1137. N-th Tribonacci Number

[mah-shamim]

Discussed in #219

^{Originally posted by mah-shamim August 2, 2024}
Topics: Math, Dynamic Programming, Memoization

The Tribonacci sequence T_n is defined as follows:

T₀ = 0, T₁ = 1, T₂ = 1, and T_n+3 = T_n + Tn+1 + T_n+2 for n >= 0.

Given n, return the value of T_n.

Example 1:

• Input: n = 4

• Output: 4

• Explanation:

  T_3 = 0 + 1 + 1 = 2
  T_4 = 1 + 1 + 2 = 4

Example 2:

• Input: n = 25
• Output: 1389537

Constraints:

• 0 <= n <= 37
• The answer is guaranteed to fit within a 32-bit integer, i.e. answer <= 231 - 1.

Hint:

1. Make an array F of length 38, and set F[0] = 0, F[1] = F[2] = 1.
2. Now write a loop where you set F[n+3] = F[n] + F[n+1] + F[n+2], and return F[n].

[mah-shamim]

The Tribonacci sequence is a variation of the Fibonacci sequence, where each number is the sum of the previous three numbers. In this problem, you're tasked with calculating the N-th Tribonacci number using the given recurrence relation:

• T₀ = 0, T₁ = 1, T₂ = 1
• T_n+3 = T_n + T_n+1 + T_n+2 for n ≥ 0

The goal is to compute T_n efficiently, considering the constraints 0 ≤ n ≤ 37.

Key Points

1. Dynamic Programming Approach: Since each Tribonacci number depends on the previous three, this is an excellent candidate for dynamic programming.
2. Space Optimization: Instead of maintaining a full array for all intermediate values, we only need to track the last three numbers.
3. Constraints: The value of n is relatively small, so both time and space requirements are manageable.

Approach

1. Use a dynamic programming technique to iteratively calculate T_n.
2. Maintain a rolling window of size 3 (space optimization) to track the last three values.
3. Initialize the base cases T₀, T₁, T₂ as 0, 1, and 1, respectively.
4. Use a loop to calculate T_n for n ≥ 3.

Plan

1. Initialize an array dp of size 3 to store the values of T₀, T₁, T₂.
2. Iterate from 3 to n, updating dp using the recurrence relation: dp[i % 3] = dp[0] + dp[1] + dp[2]
3. Return the value of dp[n % 3] as the result.

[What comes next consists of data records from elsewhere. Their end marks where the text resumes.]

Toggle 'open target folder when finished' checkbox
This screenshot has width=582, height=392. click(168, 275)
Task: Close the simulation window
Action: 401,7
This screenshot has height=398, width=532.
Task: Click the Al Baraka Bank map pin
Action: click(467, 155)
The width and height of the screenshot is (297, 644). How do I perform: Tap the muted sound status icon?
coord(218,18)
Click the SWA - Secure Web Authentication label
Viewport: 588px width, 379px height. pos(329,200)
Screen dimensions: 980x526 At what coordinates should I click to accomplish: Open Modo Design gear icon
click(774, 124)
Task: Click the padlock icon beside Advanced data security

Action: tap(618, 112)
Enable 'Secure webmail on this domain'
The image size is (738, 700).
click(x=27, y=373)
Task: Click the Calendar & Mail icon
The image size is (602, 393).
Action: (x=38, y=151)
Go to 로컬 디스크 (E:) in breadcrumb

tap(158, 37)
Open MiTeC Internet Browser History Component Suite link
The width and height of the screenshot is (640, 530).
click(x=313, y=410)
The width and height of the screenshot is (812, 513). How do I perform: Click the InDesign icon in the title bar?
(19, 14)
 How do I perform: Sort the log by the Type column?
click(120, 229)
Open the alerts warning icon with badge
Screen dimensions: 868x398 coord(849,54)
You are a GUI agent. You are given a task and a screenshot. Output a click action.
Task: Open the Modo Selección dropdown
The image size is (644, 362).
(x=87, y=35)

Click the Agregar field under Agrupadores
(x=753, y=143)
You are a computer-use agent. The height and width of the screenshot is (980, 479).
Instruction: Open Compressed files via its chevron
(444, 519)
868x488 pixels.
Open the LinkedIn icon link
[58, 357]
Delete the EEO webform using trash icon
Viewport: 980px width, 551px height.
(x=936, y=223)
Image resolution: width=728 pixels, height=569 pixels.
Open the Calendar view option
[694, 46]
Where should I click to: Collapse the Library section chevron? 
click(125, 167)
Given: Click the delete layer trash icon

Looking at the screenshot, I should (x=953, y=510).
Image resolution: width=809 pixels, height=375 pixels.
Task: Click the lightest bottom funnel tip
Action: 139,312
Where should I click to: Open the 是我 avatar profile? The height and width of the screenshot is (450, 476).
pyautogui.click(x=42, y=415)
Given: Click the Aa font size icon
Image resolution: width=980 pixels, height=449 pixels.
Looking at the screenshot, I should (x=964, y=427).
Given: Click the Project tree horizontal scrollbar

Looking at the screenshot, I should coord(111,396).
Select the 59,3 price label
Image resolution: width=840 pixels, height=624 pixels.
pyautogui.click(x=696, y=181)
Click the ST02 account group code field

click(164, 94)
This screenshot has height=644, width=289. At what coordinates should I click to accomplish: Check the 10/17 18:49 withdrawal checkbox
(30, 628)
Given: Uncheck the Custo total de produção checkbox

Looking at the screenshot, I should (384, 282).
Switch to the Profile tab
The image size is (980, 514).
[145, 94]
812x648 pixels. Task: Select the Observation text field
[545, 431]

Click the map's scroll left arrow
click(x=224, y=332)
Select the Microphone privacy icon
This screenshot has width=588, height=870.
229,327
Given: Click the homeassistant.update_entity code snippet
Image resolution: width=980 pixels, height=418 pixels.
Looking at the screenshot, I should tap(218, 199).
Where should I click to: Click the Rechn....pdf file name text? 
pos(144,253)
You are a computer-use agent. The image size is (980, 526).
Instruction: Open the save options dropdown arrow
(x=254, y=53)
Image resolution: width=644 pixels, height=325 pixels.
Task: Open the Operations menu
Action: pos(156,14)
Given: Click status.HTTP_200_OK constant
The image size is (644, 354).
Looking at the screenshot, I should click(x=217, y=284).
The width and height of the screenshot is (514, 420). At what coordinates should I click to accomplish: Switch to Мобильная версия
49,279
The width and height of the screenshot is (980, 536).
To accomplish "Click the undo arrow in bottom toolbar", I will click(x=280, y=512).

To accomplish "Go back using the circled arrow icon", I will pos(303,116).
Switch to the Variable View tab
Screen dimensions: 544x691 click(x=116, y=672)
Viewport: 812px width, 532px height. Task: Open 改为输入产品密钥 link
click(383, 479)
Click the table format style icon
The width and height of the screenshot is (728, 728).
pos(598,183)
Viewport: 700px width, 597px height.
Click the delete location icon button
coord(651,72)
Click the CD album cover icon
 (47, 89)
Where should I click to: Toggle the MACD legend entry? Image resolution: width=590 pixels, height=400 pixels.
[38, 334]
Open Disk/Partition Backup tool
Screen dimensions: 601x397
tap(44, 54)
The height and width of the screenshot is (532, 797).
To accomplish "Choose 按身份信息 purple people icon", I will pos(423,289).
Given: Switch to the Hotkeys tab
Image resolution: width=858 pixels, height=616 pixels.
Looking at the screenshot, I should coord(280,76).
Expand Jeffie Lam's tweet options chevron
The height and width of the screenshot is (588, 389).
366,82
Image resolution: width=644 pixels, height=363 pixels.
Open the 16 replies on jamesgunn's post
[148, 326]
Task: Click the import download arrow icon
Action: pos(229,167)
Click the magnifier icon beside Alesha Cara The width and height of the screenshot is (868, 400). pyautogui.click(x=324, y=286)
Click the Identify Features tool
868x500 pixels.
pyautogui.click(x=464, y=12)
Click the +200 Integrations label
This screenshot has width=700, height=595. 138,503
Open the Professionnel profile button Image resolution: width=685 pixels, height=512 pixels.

Let's implement this solution in PHP: 1137. N-th Tribonacci Number

<?php
/**
 * @param Integer $n
 * @return Integer
 */
function tribonacci(int $n): int
{
    $dp = [0, 1, 1];

    for ($i = 3; $i < $n + 1; $i++) {
        $dp[$i % 3] = array_sum($dp);
    }

    return $dp[$n % 3];
}

// Example usage:
$n1 = 4;
$n2 = 25;

echo tribonacci($n1) . "\n"; // Output: 4
echo tribonacci($n2) . "\n"; // Output: 1389537
?>

Explanation:

• Initialization: Start with the first three Tribonacci numbers, T₀ = 0, T₁ = 1, T₂ = 1.
• Loop Logic: For n ≥ 3, calculate the next number as the sum of the previous three. Use modulo operations to store the values cyclically in the array.
• Return Result: Use dp[n % 3] to get the desired Tribonacci number after the loop.

Example Walkthrough

Input: n = 4

1. Initialization: dp = [0, 1, 1] (represents T₀, T₁, T₂).
2. Iteration:
   • i = 3: dp[0] = dp[0] + dp[1] + dp[2] = 0 + 1 + 1 = 2, dp = [2, 1, 1]
   • i = 4: dp[1] = dp[0] + dp[1] + dp[2] = 2 + 1 + 1 = 4, dp = [2, 4, 1]
3. Return Result: dp[4 % 3] = dp[1] = 4

Output: 4

Time Complexity

• Computation: O(n) since we iterate from 3 to n.
• Space: O(1) as we only use a fixed-size array of length 3.

Output for Example

• n = 4: T₄ = 4
• n = 25: T₂₅ = 1389537

The optimized solution efficiently calculates the N-th Tribonacci number using a space-optimized dynamic programming approach. It ensures both correctness and performance, adhering to the constraints provided in the problem.